Oportunamente cumpra o disposto no art. 283º do RJPI.

Não se conformando com o decidido, veio a Requerente LLL VVVVV SSSSS Corp. recorrer da mesma concluindo e pedindo que:
a. A marca a que se reporta o pedido de registo N/XXXXX é uma marca nominativa, composta por uma sigla, FAB.
b. A decisão recorrida aponta à marca FAB falta de distintividade, porque corresponde a um tipo de jogo, caindo na alçada das alíneas b) e c) do n.º 1 do artigo 199.º do RJPI.
c. A marca é registável quando possua um mínimo de capacidade distintiva.
d. O FFFF AAAAAA BACCARAT corresponde a uma marca sugestiva, com a qual a Recorrente pretende fazer alusão a uma das características de um jogo por si desenvolvido e exclusivamente por si oferecido ao público.
e. As marcas sugestivas são, a par das marcas de fantasia e das marcas arbitrárias, registáveis.
f. FAB é uma sigla que o público não associa, de forma imediata, a FFFF AAAAAA BACCARAT, não podendo, sequer, ser considerada marca sugestiva.
g. FAB não corresponde a um termo usual, tanto mais que só a Recorrente o usa.
h. Ao considerar que a marca N/XXXXX é composta exclusivamente por termos descritivos, usuais e correntes, a sentença recorrida violou as normas ínsitas no artigo 197.º e nas alíneas b) e c) do n.º 2 do artigo 199.º do RJPI.

Notificada a recorrente da 1ª instância, a DSE respondeu pugnando pela improcedência do recurso.

II

Foram colhidos os vistos, cumpre conhecer.

Conforme resulta do disposto nos artºs 563º/2, 567º e 589º/3 do CPC, ex vi do disposto no artº 282º do RJPI, são as conclusões do recurso que delimitam o seu objecto, salvas as questões cuja decisão esteja prejudicada pela solução dada a outras e as que sejam de conhecimento oficioso.

De acordo com o alegado nas conclusões dos recursos, as questões levantadas que delimitam o thema decidendum na presente lide recursória podem ser reduzidas à questão de saber se a marca registanda tem capacidade distintiva de produtos e serviços a que se destina individualizar, susceptível de protecção, face ao disposto no artº 199º/1-b) do RJPI.

Assim, passemos a debruçar-nos sobre essa única questão levantada.

A propósito de constituição da marca, o Prof. Ferrer Correia ensina que “Os interessados gozam de grande liberdade na escolha dos sinais distintivos que hão de constituir a marca. Prevalece aqui em grande escala a imaginação e a fantasia. A marca pode ser constituída por um sinal ou conjunto de sinais nominativos (marca nominativa), figurativos ou emblemáticos (marca figurativa ou emblemática), ou por uma e outra coisa conjuntamente (marca mista ……)” – in Lições de Direito Comercial, Vol. I, 321 a 322.

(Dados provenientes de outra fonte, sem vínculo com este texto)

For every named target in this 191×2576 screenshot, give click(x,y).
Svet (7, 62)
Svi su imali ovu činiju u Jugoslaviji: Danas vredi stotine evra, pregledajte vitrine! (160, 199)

In casu, a marca registanda FAB consiste num sinal nominativo.

Quid juris?

Se é verdade que, tal como ensina o Prof. Ferrer Correia, os interessados gozam de grande liberdade na escolha dos sinais distintivos que hão-de constituir a marca, a liberdade de composição da marca não é, todavia, ilimitada.

Pois a lei estabelece, a este respeito, várias restrições.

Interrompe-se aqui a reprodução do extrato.